WHAT YOU HAVE TO DO >> Could you rewrite only the data from the line with "This screenshot has height=481, width=620." up to and including the line with "coord(65,148)", keeping every line including the requests, shifting each coordinate in the answers by -29, and leaving the pictures out?

WORKING DATA >>
"""

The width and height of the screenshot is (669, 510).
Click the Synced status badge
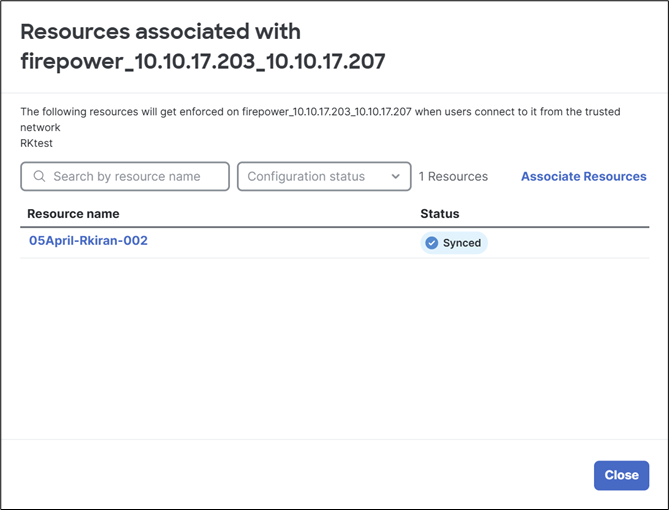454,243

"""
"""

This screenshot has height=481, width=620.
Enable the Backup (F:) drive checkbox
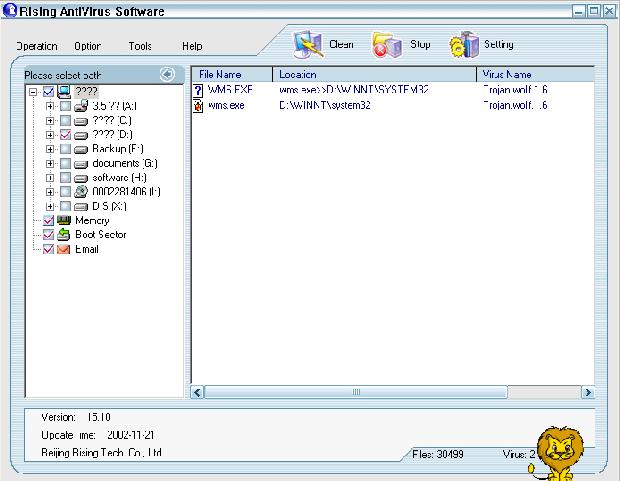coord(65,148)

"""
"""

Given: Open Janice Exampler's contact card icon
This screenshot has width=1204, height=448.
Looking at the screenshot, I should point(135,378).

"""

RESPONSE TO THE EXERCISE >>
This screenshot has height=481, width=620.
Enable the Backup (F:) drive checkbox
coord(36,119)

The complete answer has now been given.